*** Page

Elie Rustom (; born 2 May 1987) is a Lebanese basketball player currently playing for Homenetmen in the Lebanese Basketball League. He is also a member of the Lebanon national basketball team. He previously played with Blue Stars.

Basketball career
Rustom started to play basketball with Blue Stars youth team. He played two years for the youth team. In 2007 he signed with Al Mouttahed Tripoli.

In 2009 Rustom was called for the national team and participated in the 2009 William Jones Cup but was not called up to the final squad.

In 2010 he was also called by the national team. He played in 2010 William Jones Cup and FIBA Asia Stanković Cup 2010. He was in the starting 5 in all Lebanon's games in FIBA Asia Stanković Cup 2010 and also the 2010 FIBA World Championship. He was in the starting 5 for Mouttahed during the 2011 final four under coach Paul Caughter.

******

= List of tasks =
1. In the entries, begin at the line that has "View Taylor Jenkins" and stop after the line that has "Looking at the screenshot, I should point(498,522).". Rewrite those lines with "chevron" swapped for "caret" and everything else left as is.
2. Carry on the biography of basketball player Elie Rustom from its last sentence.
The biography of Elie Rustom has no connection to the entries.

*** Task material

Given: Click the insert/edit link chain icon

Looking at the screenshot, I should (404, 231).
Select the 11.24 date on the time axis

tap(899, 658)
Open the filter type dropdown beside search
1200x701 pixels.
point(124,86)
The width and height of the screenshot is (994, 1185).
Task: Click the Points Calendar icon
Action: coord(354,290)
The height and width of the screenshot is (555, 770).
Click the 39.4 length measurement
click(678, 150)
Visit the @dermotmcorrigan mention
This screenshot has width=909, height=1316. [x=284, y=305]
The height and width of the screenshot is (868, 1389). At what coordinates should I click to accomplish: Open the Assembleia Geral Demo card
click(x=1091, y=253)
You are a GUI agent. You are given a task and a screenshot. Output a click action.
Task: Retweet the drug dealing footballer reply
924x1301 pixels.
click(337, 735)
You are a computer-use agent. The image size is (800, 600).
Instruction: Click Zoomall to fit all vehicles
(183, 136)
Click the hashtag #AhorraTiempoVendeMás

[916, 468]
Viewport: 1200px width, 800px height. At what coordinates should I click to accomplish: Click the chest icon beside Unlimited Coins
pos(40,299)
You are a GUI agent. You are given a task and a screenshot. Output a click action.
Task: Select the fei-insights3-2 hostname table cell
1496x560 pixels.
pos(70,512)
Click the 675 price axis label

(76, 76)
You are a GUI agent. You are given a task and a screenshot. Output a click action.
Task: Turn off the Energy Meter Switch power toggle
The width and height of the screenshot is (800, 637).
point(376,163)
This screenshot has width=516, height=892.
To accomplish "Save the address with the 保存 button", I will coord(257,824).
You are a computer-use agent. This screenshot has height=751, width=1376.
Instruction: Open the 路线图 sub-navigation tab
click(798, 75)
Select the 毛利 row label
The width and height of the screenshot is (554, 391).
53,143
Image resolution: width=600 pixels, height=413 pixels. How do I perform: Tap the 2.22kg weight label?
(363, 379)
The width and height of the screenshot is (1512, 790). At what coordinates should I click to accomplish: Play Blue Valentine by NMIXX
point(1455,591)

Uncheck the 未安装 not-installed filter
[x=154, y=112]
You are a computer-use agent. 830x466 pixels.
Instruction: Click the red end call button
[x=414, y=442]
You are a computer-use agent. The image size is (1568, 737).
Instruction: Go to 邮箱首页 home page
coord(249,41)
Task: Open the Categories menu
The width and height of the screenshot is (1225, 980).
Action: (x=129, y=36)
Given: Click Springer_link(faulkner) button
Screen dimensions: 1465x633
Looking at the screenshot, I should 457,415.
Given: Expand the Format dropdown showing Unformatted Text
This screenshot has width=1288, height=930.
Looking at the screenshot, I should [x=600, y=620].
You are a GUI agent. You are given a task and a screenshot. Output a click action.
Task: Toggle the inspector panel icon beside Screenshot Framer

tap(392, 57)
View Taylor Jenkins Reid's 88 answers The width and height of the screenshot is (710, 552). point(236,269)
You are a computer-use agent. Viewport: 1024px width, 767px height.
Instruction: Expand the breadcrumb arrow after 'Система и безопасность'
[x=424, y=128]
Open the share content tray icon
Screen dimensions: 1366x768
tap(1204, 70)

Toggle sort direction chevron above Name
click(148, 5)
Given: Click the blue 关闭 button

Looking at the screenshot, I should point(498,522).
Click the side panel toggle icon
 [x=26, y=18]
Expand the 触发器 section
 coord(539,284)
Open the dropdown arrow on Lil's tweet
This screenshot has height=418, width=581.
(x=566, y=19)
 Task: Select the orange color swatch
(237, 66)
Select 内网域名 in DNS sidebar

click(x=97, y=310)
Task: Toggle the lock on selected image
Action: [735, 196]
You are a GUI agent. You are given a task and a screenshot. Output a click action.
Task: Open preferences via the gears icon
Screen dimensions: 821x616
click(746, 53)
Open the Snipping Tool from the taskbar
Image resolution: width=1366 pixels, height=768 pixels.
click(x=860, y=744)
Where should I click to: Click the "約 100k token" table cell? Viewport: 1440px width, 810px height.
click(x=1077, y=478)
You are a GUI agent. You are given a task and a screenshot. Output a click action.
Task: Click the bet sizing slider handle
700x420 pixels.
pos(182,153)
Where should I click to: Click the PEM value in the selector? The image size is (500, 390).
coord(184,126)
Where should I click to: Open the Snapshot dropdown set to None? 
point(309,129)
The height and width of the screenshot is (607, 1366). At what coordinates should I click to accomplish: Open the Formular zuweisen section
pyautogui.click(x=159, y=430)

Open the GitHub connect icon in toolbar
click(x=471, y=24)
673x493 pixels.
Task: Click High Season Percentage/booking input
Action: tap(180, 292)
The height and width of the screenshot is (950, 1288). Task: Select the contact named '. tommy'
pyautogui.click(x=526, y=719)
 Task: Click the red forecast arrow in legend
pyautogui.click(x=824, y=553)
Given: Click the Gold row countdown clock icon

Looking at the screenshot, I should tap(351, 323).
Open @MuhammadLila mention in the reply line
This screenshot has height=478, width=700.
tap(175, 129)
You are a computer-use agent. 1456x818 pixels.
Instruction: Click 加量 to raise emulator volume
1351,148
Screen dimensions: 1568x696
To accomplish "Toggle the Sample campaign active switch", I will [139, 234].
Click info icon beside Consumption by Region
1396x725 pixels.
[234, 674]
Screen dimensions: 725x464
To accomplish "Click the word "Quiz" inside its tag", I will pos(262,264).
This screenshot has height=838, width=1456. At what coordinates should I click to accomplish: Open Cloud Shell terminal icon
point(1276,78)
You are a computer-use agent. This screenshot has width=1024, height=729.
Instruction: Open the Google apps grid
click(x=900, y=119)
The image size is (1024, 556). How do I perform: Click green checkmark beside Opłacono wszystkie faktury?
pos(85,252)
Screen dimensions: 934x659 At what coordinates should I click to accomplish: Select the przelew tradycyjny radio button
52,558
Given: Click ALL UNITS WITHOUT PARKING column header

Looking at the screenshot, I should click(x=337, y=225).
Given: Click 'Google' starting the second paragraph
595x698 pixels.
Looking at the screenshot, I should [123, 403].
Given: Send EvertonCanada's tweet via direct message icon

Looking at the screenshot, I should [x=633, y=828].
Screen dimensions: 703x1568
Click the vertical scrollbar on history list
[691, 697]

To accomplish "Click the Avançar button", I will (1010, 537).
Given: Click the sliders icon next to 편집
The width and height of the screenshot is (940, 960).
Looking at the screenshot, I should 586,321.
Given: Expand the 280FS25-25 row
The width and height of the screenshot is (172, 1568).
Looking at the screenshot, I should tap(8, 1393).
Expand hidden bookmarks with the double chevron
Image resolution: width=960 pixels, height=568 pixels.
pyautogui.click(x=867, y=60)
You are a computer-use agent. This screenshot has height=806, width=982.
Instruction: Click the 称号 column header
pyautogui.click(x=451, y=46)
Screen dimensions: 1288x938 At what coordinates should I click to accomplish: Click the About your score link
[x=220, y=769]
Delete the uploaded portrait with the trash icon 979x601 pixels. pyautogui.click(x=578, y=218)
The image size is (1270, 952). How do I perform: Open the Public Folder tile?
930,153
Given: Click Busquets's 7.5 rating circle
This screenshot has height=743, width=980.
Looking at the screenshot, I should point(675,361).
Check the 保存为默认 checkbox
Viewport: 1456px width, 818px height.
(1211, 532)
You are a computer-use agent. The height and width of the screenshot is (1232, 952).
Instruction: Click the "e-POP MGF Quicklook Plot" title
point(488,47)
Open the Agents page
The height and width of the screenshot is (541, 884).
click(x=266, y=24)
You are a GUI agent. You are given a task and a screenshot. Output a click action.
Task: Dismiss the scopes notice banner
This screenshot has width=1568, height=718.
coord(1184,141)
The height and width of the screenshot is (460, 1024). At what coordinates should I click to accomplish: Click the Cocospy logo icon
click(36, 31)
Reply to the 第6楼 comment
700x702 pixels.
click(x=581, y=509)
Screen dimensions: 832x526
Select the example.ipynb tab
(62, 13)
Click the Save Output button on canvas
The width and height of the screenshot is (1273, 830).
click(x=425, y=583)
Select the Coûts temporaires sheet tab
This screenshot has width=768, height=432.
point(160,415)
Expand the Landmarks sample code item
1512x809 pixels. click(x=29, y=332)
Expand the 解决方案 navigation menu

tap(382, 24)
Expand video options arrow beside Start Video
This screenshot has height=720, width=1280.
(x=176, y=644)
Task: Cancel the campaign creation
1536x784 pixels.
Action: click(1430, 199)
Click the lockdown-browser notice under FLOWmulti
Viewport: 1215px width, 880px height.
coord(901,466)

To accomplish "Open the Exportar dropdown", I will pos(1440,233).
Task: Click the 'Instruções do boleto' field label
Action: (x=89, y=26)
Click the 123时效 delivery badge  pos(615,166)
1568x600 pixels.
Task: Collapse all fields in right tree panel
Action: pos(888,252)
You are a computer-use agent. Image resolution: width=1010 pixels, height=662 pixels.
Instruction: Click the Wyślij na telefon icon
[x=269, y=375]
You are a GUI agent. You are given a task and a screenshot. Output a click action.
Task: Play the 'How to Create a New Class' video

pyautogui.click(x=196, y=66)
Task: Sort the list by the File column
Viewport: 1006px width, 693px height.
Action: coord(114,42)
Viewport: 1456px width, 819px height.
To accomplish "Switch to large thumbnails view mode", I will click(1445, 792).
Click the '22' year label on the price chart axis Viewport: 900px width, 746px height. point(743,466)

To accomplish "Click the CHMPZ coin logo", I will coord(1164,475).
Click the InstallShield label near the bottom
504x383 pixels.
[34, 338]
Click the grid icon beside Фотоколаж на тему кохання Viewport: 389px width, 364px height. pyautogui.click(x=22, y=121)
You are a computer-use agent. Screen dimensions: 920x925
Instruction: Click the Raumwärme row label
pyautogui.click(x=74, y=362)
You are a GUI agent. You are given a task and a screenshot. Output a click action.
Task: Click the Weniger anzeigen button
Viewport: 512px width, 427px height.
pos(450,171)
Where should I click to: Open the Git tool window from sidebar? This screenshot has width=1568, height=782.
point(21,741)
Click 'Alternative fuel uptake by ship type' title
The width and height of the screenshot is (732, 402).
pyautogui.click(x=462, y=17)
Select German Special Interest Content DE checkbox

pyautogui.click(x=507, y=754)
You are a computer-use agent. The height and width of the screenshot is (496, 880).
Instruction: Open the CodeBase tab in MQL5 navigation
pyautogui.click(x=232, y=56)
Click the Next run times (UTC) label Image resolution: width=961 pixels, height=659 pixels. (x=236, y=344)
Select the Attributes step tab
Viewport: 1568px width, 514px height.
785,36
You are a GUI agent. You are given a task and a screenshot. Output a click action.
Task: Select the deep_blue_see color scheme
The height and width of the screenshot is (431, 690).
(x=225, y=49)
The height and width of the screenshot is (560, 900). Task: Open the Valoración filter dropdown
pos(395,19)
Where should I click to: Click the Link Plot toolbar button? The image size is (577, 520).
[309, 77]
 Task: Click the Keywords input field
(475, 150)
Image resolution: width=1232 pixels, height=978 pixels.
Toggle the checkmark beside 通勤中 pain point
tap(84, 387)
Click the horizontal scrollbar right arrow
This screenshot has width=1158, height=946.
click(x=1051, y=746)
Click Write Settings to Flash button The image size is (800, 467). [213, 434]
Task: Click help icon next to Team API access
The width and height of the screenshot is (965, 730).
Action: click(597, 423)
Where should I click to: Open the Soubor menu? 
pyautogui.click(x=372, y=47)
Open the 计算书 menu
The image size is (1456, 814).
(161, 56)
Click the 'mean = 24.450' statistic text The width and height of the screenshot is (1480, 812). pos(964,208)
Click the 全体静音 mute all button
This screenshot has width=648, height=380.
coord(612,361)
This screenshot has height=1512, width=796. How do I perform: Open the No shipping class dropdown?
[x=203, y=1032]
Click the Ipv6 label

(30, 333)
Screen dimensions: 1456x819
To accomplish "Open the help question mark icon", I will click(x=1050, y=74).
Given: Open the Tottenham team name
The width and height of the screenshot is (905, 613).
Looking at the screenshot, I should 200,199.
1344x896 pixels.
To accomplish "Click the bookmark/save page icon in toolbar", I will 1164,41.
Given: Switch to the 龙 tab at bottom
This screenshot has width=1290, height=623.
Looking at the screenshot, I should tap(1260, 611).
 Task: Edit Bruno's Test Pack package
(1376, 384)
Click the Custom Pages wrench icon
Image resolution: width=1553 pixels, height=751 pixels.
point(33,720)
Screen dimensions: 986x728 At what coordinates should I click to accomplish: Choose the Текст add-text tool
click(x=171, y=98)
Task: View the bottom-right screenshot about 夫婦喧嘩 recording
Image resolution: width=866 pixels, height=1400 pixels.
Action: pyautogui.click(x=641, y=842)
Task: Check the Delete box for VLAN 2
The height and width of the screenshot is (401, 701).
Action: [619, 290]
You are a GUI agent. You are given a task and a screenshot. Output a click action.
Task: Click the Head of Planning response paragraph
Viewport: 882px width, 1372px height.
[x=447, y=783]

******

= Expected answers =
1.
View Taylor Jenkins Reid's 88 answers The width and height of the screenshot is (710, 552). point(236,269)
You are a computer-use agent. Viewport: 1024px width, 767px height.
Instruction: Expand the breadcrumb arrow after 'Система и безопасность'
[x=424, y=128]
Open the share content tray icon
Screen dimensions: 1366x768
tap(1204, 70)

Toggle sort direction caret above Name
click(148, 5)
Given: Click the blue 关闭 button

Looking at the screenshot, I should point(498,522).

2.
In 2011 he was called to the national team but he was injured during the preparations for the 2011 FIBA Asia Championship and could not make it to the final squad.

In 2012 Rustom signed for Lebanese Sagesse.

In 2016 he returned to his boyhood club Mouttahed, after spending four years with the Sagesse.

In 2017 he signed with Champville.

In 2018 Rustom sign with the defending champions Homenetmen.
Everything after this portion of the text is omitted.